*WHAT IS NEEDED*.
Look through the listing below, and wherever a line has the string "Collapse", copy it.

*INFORMATION*.
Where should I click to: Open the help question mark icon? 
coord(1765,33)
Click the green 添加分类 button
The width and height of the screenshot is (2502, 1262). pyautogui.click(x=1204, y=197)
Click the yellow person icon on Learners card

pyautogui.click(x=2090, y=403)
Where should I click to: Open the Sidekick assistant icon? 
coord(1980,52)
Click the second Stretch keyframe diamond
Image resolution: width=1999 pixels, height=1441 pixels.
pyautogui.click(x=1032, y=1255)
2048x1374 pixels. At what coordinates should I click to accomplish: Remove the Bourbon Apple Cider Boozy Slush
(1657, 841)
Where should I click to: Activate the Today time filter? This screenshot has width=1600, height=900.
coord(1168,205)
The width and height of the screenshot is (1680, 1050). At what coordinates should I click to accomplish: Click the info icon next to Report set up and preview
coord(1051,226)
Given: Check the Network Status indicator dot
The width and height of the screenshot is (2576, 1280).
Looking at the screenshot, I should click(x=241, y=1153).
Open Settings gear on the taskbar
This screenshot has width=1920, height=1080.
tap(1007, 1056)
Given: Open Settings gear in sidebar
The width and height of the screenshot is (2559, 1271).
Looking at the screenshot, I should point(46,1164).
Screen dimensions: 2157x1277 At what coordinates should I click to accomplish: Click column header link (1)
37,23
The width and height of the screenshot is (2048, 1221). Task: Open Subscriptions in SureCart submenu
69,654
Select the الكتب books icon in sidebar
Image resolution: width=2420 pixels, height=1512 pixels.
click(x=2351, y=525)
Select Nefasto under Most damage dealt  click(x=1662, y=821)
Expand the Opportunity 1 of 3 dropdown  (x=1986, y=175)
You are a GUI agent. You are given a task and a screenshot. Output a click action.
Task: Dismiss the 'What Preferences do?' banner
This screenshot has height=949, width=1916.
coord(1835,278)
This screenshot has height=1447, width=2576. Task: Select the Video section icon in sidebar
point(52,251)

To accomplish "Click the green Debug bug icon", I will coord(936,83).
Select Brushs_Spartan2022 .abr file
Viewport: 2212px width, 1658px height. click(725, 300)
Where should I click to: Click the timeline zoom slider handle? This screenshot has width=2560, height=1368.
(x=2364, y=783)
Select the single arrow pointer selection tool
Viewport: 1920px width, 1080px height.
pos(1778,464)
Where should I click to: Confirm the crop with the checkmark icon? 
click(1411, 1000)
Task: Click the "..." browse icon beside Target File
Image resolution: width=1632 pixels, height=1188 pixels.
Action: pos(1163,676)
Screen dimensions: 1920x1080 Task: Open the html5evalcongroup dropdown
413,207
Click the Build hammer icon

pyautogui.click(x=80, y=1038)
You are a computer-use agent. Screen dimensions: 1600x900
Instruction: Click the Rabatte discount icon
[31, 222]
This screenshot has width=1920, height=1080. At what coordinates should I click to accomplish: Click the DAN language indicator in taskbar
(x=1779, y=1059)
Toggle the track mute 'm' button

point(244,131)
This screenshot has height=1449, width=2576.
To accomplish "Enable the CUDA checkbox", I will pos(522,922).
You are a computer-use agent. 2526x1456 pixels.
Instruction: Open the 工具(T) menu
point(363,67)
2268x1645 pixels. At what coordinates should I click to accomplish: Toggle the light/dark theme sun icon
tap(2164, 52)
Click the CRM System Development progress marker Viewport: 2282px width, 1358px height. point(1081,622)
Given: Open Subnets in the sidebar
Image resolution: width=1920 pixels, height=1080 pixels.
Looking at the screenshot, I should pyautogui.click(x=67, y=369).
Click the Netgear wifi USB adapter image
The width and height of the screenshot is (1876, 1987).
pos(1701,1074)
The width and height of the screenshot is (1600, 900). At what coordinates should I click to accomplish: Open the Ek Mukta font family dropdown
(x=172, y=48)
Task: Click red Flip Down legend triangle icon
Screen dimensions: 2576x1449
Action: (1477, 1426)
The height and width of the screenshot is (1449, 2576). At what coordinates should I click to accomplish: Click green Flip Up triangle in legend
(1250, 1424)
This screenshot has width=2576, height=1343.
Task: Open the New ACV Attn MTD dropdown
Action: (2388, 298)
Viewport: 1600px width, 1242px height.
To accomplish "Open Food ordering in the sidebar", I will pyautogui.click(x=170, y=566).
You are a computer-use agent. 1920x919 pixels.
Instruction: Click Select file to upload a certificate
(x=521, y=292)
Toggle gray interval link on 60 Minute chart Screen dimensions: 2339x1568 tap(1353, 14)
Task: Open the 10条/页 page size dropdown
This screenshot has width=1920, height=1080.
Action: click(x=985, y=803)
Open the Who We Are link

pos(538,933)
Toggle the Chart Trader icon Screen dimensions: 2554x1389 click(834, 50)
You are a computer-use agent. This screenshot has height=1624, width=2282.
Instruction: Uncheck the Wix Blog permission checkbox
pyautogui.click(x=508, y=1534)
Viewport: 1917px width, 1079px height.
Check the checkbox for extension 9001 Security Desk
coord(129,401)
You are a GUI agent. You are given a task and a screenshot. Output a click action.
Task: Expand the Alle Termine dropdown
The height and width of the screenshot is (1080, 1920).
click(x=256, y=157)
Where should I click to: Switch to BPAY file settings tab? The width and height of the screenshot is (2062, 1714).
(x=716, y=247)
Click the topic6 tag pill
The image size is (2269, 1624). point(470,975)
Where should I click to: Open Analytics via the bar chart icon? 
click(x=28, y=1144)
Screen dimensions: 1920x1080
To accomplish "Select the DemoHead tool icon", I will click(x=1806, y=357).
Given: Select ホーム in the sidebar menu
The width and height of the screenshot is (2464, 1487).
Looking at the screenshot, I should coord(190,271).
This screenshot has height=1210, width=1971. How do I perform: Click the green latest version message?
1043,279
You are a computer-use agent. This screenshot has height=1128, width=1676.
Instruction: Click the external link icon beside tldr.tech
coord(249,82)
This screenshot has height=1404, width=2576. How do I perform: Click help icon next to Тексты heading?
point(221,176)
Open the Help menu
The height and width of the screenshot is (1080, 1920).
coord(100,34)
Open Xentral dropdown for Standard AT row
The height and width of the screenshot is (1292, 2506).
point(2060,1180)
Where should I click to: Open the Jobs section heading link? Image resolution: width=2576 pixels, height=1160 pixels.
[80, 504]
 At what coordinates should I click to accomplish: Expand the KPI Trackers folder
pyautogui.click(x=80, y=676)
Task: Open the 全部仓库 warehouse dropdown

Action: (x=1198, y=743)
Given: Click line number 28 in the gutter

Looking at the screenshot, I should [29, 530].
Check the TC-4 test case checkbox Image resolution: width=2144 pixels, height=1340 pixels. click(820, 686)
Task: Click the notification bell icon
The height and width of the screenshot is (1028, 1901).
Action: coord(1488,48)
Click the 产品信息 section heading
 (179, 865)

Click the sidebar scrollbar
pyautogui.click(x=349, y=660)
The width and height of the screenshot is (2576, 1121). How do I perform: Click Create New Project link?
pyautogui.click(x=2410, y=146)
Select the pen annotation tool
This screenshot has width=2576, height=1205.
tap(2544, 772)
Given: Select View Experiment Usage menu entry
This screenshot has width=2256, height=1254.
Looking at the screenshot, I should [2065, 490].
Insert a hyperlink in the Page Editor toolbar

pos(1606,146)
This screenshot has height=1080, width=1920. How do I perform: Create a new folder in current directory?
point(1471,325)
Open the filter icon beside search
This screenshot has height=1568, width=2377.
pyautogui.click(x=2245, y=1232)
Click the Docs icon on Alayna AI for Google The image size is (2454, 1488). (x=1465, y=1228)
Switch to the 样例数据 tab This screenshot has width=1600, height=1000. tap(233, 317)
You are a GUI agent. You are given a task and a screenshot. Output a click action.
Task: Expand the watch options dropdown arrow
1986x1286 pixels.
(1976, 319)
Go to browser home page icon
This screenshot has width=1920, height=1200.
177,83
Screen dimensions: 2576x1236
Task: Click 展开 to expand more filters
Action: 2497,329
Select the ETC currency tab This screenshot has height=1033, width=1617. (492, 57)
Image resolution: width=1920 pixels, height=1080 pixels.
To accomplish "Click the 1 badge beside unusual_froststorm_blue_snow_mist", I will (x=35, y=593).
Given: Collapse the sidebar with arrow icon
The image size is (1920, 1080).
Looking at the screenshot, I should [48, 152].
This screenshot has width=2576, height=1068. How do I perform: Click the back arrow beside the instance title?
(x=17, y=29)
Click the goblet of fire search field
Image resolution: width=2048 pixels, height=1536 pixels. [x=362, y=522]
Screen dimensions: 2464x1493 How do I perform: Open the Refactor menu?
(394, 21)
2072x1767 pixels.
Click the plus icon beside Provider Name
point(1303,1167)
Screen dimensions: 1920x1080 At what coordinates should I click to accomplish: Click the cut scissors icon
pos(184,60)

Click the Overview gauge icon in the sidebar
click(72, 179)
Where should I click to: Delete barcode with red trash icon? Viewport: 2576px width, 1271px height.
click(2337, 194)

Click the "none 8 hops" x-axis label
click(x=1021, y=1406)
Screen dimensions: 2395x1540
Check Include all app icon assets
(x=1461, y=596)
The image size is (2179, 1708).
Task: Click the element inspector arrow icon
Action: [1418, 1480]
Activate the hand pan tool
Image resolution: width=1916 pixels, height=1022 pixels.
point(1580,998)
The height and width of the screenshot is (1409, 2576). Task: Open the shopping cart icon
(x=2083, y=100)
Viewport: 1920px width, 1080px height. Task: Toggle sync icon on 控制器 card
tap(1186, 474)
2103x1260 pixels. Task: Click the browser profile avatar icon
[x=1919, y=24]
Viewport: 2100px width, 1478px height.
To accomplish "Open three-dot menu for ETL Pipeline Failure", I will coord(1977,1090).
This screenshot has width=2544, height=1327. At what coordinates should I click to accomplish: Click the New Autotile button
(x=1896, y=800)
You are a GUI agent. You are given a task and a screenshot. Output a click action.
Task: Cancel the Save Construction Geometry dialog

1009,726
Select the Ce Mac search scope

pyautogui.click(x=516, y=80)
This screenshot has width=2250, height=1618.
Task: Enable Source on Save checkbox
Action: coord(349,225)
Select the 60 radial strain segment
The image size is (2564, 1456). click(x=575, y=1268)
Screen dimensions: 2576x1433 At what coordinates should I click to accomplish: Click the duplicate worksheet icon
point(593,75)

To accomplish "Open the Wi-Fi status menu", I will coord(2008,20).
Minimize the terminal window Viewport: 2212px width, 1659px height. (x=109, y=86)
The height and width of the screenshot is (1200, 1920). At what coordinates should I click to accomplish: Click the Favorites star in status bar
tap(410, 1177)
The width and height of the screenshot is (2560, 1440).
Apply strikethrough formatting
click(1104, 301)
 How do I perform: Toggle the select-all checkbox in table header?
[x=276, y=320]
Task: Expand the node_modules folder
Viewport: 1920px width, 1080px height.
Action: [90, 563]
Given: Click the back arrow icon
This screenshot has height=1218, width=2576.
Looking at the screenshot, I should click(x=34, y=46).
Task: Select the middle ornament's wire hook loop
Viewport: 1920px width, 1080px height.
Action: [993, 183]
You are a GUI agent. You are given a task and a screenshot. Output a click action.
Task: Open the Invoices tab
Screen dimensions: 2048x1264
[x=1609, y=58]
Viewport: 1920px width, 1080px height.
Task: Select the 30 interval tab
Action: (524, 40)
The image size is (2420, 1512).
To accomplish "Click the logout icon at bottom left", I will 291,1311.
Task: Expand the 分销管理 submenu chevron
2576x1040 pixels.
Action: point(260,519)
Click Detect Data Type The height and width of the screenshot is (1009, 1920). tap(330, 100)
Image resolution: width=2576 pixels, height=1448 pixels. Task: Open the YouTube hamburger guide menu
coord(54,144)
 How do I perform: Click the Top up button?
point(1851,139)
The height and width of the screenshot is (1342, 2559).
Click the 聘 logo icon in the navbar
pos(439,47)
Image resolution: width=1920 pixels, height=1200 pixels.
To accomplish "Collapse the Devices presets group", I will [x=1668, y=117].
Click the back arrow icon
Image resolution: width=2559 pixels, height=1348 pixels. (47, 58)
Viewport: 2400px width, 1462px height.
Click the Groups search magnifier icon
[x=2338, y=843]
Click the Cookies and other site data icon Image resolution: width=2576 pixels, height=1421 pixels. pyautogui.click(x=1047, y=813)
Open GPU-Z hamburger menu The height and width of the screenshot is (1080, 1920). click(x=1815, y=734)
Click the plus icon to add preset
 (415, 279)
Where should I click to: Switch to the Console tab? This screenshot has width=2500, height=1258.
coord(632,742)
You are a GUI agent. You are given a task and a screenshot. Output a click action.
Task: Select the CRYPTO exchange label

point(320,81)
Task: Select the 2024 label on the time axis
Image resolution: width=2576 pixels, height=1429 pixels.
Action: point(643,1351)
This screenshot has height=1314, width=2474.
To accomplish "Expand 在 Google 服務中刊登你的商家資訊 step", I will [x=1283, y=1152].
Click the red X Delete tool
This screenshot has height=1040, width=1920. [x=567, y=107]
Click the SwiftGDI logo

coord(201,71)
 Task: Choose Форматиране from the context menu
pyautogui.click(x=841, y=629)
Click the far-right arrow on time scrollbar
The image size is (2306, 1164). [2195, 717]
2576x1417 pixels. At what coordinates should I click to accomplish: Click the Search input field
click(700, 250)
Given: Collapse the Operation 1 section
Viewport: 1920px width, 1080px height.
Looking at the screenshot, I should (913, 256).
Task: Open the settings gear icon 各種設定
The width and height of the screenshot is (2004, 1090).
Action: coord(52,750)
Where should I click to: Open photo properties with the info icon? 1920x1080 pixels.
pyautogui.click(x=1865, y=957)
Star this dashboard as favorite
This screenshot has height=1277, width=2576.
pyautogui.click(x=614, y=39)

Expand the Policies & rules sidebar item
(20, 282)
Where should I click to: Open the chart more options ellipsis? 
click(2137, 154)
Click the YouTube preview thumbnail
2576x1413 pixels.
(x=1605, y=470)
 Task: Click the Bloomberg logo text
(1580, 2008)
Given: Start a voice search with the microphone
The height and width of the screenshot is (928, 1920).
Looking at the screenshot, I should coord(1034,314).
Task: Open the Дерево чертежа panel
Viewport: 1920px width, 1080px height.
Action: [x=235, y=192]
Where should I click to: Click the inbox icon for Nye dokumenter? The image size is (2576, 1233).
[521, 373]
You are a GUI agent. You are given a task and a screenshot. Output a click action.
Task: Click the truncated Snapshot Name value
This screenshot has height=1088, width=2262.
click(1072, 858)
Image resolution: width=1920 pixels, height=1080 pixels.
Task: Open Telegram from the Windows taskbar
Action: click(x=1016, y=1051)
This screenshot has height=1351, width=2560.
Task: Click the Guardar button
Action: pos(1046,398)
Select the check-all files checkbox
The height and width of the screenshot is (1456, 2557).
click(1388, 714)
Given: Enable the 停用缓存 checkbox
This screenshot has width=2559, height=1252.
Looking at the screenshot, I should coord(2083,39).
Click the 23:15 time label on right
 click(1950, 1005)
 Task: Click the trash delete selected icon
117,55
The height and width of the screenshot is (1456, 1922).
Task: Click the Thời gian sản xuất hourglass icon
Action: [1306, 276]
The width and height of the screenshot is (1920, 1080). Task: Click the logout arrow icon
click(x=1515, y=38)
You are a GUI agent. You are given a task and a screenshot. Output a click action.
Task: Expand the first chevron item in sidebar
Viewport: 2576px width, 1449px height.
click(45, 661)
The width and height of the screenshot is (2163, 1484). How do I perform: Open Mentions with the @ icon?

*RESPONSE BELOW*.
Given: Collapse the sidebar with arrow icon
To accomplish "Collapse the Devices presets group", I will [x=1668, y=117].
Given: Collapse the Operation 1 section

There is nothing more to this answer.